By Charles Waterstreet

WHEN the axeman came into the woods, many of the trees whispered to each other, "At least the handle is one of us."

This Turkish proverb, unearthed by Christopher Hitchens in his current memoir, Hitch-22, must have played on the minds of Labor Party parliamentarians when the Axeman of the Factions brought down the silver grey gum of Kevin Rudd. He drew only a little sap in his right eye when he haltingly resigned his office, accepted his fate and fell on the axes held by his enemies.

Rudd could summon only a single pallbearer for his political funeral on Parliament's steps, the solid and sturdy Senator John Faulkner. There was no eulogy. The Axemen of the Factions knew their Art of War by Sun Tzu. "All warfare is based on deception. Hence, when able to attack, we must seem unable; when using our forces, we must seem inactive; when we are near, we must make the enemy believe we are far away; when far away, we must make him believe we are near. Hold out baits to entice the enemy. Feign disorder, and crush him."

Way back in the bleachers of the backbench he resembled a pale party balloon fallen from the ceiling, bobbing, bobbing to a stop.

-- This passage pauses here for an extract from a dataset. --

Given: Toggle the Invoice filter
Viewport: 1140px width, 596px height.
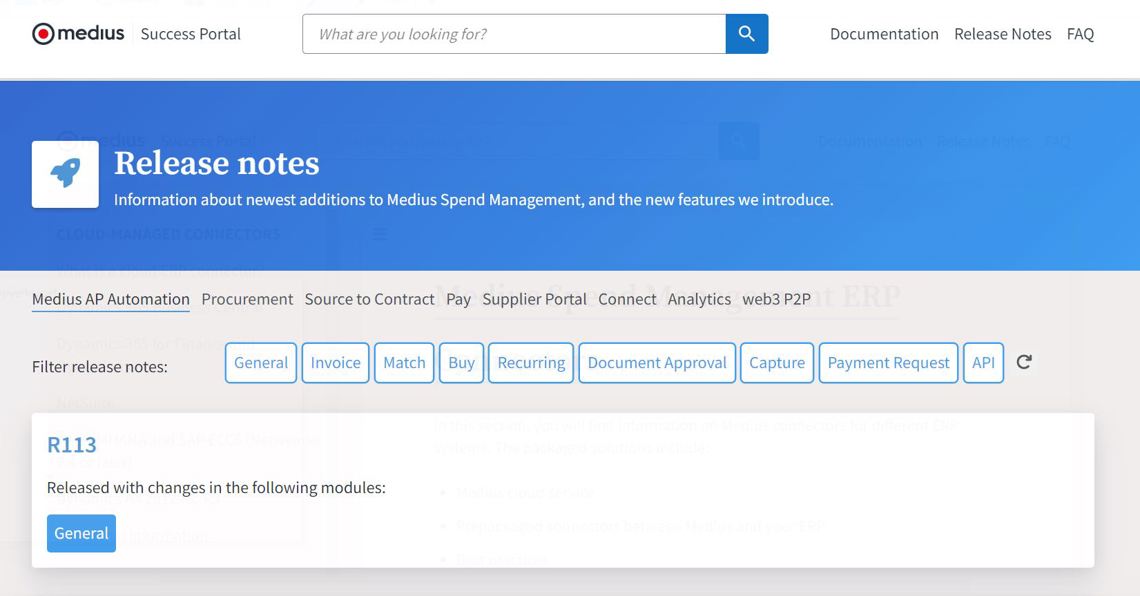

In mediaeval gospel paintings, Judas is often depicted as a redhead. More recently in an episode of South Park, Cartman claimed, "Judas was a Ginger." Despite Rudd's familiarity with these texts and portrayals, he just didn't see it coming, didn't twig to the link between the 30 pieces of silver and the greedy malevolence of the mining industry.

He thought that just because his wife Therese could be a bottle ranga from time to time, that being a bloodnut was only skin deep. For heaven's sake, didn't he see carrot-top Sarah Ferguson selling her husband off to the Arabs for thousands of pounds in cash and promises of much, much more? Hitler banned the marriages of two redheads as he feared the children would be "deviant offspring". History may have taught us that not all redheads are witches but certainly all witches are redheads.

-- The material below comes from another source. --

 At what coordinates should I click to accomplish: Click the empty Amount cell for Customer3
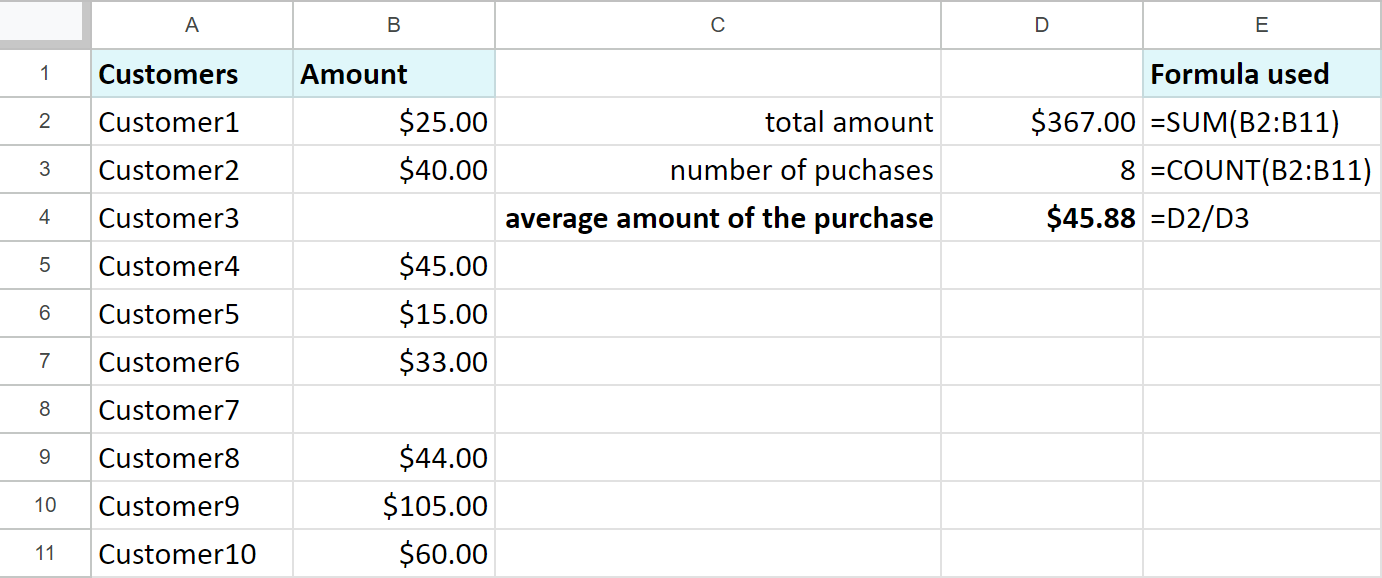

Traditionally in Corsica if you pass a redhead you should spit and turn around. In Greek mythology redheads turn into vampires when they die. Russian tradition declares red hair is both a sign of craziness and a fiery temper. Even Aristotle knew that redheads are "emotionally un-housetrained".

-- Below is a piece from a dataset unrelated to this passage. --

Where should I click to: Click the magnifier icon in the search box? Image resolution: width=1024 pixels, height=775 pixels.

As parish priest of my childhood Brother O'Connor often reminded us, those who forget history are bound to repeat it the next year. So ignore history at your own peril. They are not just old wives' tales.

Rudd must have been colour blind. It is one thing to speak Mandarin but it's completely foolish not to see a mandarin-coloured flag when it's waved directly in your face. Only her de facto hairdresser knows for sure whether the carpet matches the curtains but in Michelangelo's, The Temptation in the Sistine Chapel, Eve's fresco depicts her fleeing Eden with a shameful face and a twist of red hair.

All the flags in the field were pointing in the one direction. Adam's first wife before Eve, the notorious Lilith, was a redhead who refused to lie beneath Adam during sexual intercourse because she said, "Why should I lie beneath you when I am your equal since both of us were created from dust."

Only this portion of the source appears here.